Cyclophilins (Cyps) and CD147 receptor play a crucial role in the inflammatory responses. Chronic inflammation causes tissue damage and is a common condition of several inflammation-based pathologies as diabetes or Alzheimer´s disease. Under high glucose (HG) conditions, microglia is activated and releases inflammatory mediators. In this process the role of Cyps is unknown, so this study was aimed to investigate the profile of Cyps in microglia and their release through extracellular vesicles (EVs) under hyperglycemia. An increase in reactive oxygen species (ROS) and nitric oxide (NO) levels was observed when BV2 glia cells were incubated with HG concentration.

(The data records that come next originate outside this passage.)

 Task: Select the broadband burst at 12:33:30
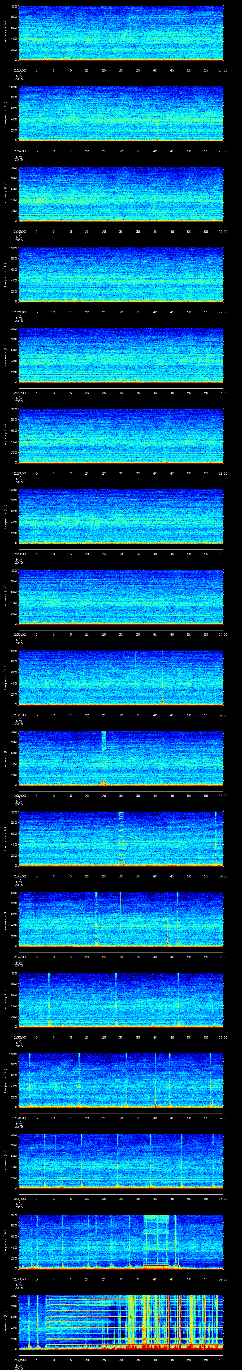click(121, 838)
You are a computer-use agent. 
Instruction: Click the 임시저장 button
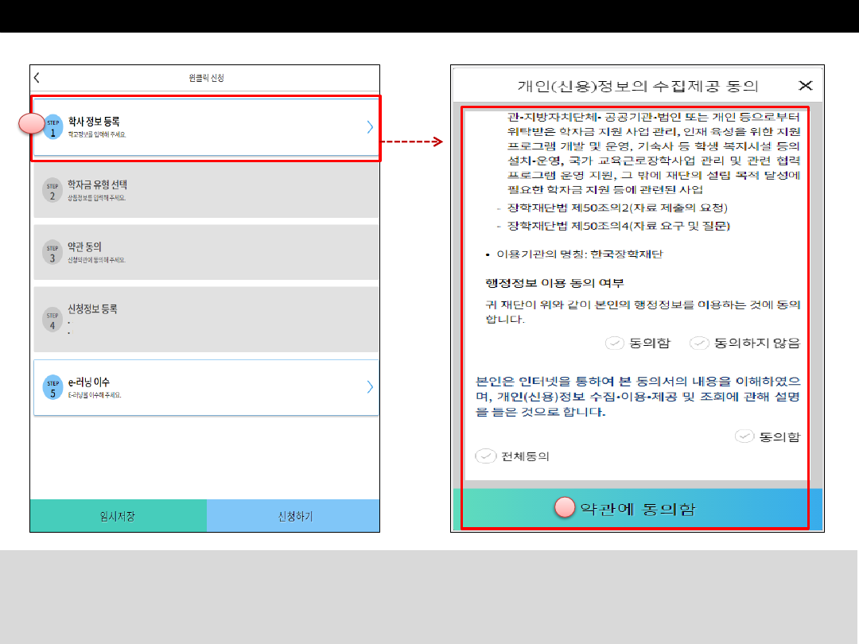click(x=119, y=516)
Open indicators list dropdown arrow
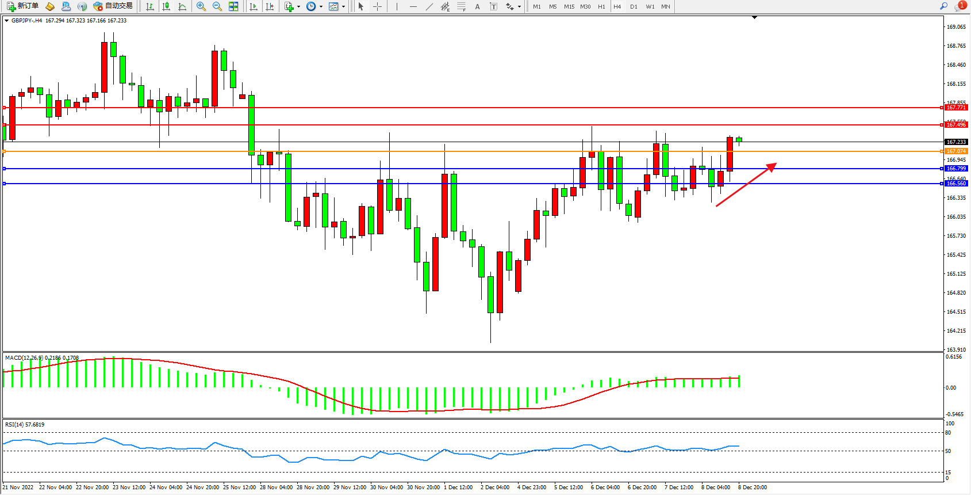This screenshot has height=495, width=971. [298, 7]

These effects were mitigated by the Cyps inhibitor cyclosporine A (CsA), suggesting the implication of Cyps in BV2 activation. In these conditions the intracellular expression of CypA, B, C and D, as well as the membrane expression of CD147 receptor was increased. In addition, only CypA and CypC were detected in the extracellular medium. Then, the presence of Cyps inside EVs was explored as an alternative secretion route. Interestingly, under HG treatment, an increase in the levels of the four Cyps in EVs was observed. When neurons were treated with EVs derived from HG-treated glia cells, their viability was reduced and EVs were detected in cytosol neurons pointing to an EVs-Cyps neurotoxic effect. These findings provide novel insights into the relationship between Cyps and EVs in neuroinflammation in hyperglycemia conditions. The current results strengthen the role of Cyps in cell communication and its potential role in brain function under pathological conditions.